> [ACTION ITEM] Set down the data that follows, exactly and completely.

> [DATA IN THIS EXERCISE]
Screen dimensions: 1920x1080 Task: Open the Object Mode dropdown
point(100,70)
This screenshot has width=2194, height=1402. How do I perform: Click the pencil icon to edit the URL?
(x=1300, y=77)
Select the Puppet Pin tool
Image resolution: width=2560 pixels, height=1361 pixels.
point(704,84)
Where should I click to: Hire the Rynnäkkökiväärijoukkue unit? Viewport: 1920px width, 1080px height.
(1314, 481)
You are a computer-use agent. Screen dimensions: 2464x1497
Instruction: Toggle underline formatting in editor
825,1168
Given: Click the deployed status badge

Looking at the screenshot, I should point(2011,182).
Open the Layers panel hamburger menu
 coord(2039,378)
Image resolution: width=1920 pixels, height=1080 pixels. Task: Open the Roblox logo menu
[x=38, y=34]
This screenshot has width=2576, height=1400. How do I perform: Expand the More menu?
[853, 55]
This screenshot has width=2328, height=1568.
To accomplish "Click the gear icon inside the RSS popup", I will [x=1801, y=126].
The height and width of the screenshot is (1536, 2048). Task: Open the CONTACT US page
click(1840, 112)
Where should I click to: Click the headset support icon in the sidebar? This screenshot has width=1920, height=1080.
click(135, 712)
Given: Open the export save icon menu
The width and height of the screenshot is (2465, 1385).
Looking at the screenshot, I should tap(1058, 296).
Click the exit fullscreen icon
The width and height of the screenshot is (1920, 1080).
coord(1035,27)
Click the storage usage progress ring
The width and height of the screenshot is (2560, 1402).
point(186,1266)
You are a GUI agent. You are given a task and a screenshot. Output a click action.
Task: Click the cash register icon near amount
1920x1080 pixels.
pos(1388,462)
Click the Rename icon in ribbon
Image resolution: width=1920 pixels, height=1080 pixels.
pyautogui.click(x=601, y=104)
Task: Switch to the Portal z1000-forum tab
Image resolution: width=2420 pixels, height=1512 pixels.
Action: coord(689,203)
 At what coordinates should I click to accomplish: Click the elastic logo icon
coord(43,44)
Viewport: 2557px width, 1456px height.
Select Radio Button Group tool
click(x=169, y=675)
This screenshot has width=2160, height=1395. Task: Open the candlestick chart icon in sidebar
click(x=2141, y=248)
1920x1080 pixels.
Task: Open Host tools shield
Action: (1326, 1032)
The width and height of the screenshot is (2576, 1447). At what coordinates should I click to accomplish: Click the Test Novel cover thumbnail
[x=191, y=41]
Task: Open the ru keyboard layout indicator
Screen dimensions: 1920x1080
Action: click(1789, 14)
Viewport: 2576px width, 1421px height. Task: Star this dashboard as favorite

> [SOLUTION BELOW]
Screen dimensions: 1920x1080 Task: Open the Object Mode dropdown
point(100,70)
This screenshot has width=2194, height=1402. How do I perform: Click the pencil icon to edit the URL?
(x=1300, y=77)
Select the Puppet Pin tool
Image resolution: width=2560 pixels, height=1361 pixels.
point(704,84)
Where should I click to: Hire the Rynnäkkökiväärijoukkue unit? Viewport: 1920px width, 1080px height.
(1314, 481)
You are a computer-use agent. Screen dimensions: 2464x1497
Instruction: Toggle underline formatting in editor
825,1168
Given: Click the deployed status badge

Looking at the screenshot, I should point(2011,182).
Open the Layers panel hamburger menu
 coord(2039,378)
Image resolution: width=1920 pixels, height=1080 pixels. Task: Open the Roblox logo menu
[x=38, y=34]
This screenshot has width=2576, height=1400. How do I perform: Expand the More menu?
[853, 55]
This screenshot has width=2328, height=1568.
To accomplish "Click the gear icon inside the RSS popup", I will [x=1801, y=126].
The height and width of the screenshot is (1536, 2048). Task: Open the CONTACT US page
click(1840, 112)
Where should I click to: Click the headset support icon in the sidebar? This screenshot has width=1920, height=1080.
click(135, 712)
Given: Open the export save icon menu
The width and height of the screenshot is (2465, 1385).
Looking at the screenshot, I should tap(1058, 296).
Click the exit fullscreen icon
The width and height of the screenshot is (1920, 1080).
coord(1035,27)
Click the storage usage progress ring
The width and height of the screenshot is (2560, 1402).
point(186,1266)
You are a GUI agent. You are given a task and a screenshot. Output a click action.
Task: Click the cash register icon near amount
1920x1080 pixels.
pos(1388,462)
Click the Rename icon in ribbon
Image resolution: width=1920 pixels, height=1080 pixels.
pyautogui.click(x=601, y=104)
Task: Switch to the Portal z1000-forum tab
Image resolution: width=2420 pixels, height=1512 pixels.
Action: coord(689,203)
 At what coordinates should I click to accomplish: Click the elastic logo icon
coord(43,44)
Viewport: 2557px width, 1456px height.
Select Radio Button Group tool
click(x=169, y=675)
This screenshot has width=2160, height=1395. Task: Open the candlestick chart icon in sidebar
click(x=2141, y=248)
1920x1080 pixels.
Task: Open Host tools shield
Action: (1326, 1032)
The width and height of the screenshot is (2576, 1447). At what coordinates should I click to accomplish: Click the Test Novel cover thumbnail
[x=191, y=41]
Task: Open the ru keyboard layout indicator
Screen dimensions: 1920x1080
Action: click(1789, 14)
Viewport: 2576px width, 1421px height. Task: Star this dashboard as favorite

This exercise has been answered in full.